Une nouvelle loi saluée par l'opposition et par l'ONU permet désormais aux Birmans de se syndiquer et de faire grève, un droit qui devrait pourtant prendre du temps à entrer dans les moeurs dans un pays où le militantisme syndical pouvait jusqu'ici conduire en prison.

Le texte voté récemment par les deux chambres du parlement, qui abolit la loi sur les syndicats de 1962 et constitue un nouveau signe d'ouverture du régime, est entré en vigueur après sa signature mardi par le président Thein Sein, ont indiqué vendredi des responsables birmans à l'AFP.

Les travailleurs, à l'exception des militaires et des policiers, peuvent à présent créer des syndicats d'un minimum de 30 membres, avec un nom et un logo.

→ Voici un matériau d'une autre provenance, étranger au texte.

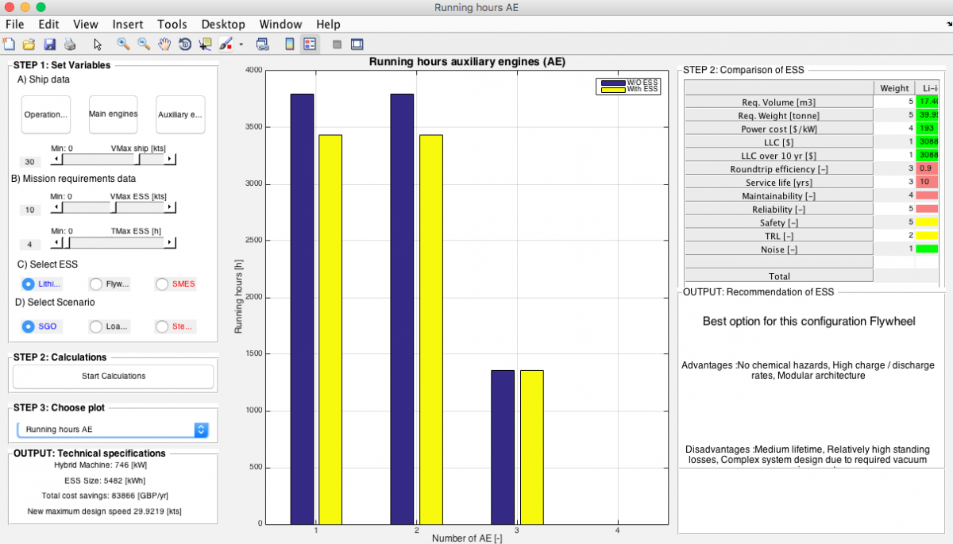Select the Zoom In magnifier tool

point(123,44)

Ils peuvent également organiser une grève avec un préavis de 14 jours, en précisant notamment le nombre de participants. Est cependant exclu de tout arrêt de travail le personnel de secteurs jugés essentiels (distribution de l'eau et de l'électricité, services de santé, télécommunications, pompiers).

La loi permet aussi d'empêcher la fermeture des lieux de travail. En cas de non-respect des règles, un employeur est passible de 100 000 kyats (125 dollars) d'amende et un an de prison, et un employé de 30 000 kyats (38 dollars) d'amende.

«Nous ne pouvons pas dire que tout soit bien dans la nouvelle loi, mais nous devons la saluer», a estimé Nyan Win, avocat et porte-parole de la Ligue nationale pour la démocratie (LND), parti dissous de l'opposante Aung San Suu Kyi.

La Force démocratique nationale (NDF), parti d'opposition représenté au parlement, a également salué cette avancée législative. «Si nous trouvons des défauts dans la loi à l'avenir, nous soumettrons des amendements» au parlement, a commenté son dirigeant Khin Maung Swe.

Très active en Birmanie, où elle milite notamment contre le travail forcé, l'Organisation internationale du travail (OIT) qualifie le texte «d'avancée majeure» tout en soulignant ne l'avoir pas encore étudié en détail.

«C'est un facteur important en terme de développement social et économique du pays», a ajouté son responsable en Birmanie, Steve Marshall, saluant l'introduction d'un texte sur «le dialogue et la négociation».

Mais après un demi-siècle de régime militaire, les mentalités n'évolueront que lentement. «C'est une nouvelle approche et une nouvelle culture», a reconnu l'expert onusien.

Le gouvernement civil, au pouvoir depuis mars, a certes multiplié les gestes symboliques, en rupture avec le conservatisme répressif du généralissime Than Shwe, chef de la junte au pouvoir à partir de 1992, aujourd'hui à la retraite.

Mais un retour en arrière ne peut être exclu. Et au texte devra s'ajouter une véritable volonté politique, a souligné Sean Turnell, spécialiste de la Birmanie à l'Université Macquarie de Sydney.

«Sur le papier, la Birmanie a de nombreuses bonnes lois sur l'environnement, les droits de l'homme et autres, mais sous l'ancien régime militaire, elles n'avaient jamais été appliquées», a-t-il relevé.

Mercredi, environ 200 des quelque 2000 prisonniers politiques ont été libérés dans le cadre d'une vaste amnistie. Seuls quelques militants syndicaux en ont bénéficié, les autres sont restés derrière les barreaux.

«Certaines personnes auront peur» de faire grève, a convenu Steve Marshall.

Les travailleurs devront être «convaincus» d'un changement sincère du régime, a renchéri Turnell. Pour un travailleur birman, «ce serait un bond énorme de soudain se dire «oh, maintenant j'ai le droit de faire grève»».